## [WHAT THE EXERCISE ASKS]
Find each line below that contains the word "Government" and copy it out in full.

## [MATERIAL FOR THIS EXERCISE]
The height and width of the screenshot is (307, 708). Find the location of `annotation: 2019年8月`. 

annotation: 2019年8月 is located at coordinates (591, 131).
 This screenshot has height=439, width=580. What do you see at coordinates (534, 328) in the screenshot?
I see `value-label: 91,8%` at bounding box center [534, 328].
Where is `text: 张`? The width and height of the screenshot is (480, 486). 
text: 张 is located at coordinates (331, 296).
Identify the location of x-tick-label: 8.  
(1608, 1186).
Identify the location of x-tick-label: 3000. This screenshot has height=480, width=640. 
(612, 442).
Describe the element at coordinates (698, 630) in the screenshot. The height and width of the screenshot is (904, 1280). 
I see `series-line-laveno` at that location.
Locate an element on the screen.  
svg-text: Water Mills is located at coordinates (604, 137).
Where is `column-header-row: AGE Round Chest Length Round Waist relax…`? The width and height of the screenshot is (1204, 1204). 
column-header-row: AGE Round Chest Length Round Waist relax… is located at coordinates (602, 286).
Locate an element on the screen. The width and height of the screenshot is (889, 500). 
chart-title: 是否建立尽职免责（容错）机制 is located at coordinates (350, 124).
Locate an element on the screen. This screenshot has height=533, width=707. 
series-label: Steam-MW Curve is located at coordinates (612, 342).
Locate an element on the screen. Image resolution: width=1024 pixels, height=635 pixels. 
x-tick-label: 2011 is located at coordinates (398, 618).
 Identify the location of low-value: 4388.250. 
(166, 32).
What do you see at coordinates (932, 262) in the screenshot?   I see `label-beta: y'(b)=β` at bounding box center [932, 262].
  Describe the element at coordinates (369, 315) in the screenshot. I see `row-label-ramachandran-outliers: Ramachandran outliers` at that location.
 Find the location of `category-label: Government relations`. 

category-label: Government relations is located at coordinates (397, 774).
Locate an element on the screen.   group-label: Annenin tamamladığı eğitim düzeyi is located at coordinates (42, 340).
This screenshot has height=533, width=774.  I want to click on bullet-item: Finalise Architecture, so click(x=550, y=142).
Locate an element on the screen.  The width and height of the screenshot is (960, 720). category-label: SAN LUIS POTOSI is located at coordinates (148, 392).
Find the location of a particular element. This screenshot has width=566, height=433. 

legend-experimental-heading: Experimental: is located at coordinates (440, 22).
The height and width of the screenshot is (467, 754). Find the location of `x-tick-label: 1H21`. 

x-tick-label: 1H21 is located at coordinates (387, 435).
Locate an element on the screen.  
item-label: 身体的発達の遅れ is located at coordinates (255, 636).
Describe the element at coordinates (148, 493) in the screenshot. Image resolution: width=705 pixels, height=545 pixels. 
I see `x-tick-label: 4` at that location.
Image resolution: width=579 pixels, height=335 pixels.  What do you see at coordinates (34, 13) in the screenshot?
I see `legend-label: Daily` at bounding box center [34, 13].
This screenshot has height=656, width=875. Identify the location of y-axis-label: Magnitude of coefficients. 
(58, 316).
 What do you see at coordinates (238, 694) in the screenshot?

## [FINISHED TASK]
 Find the location of `category-label: Government relations`. 
category-label: Government relations is located at coordinates (397, 774).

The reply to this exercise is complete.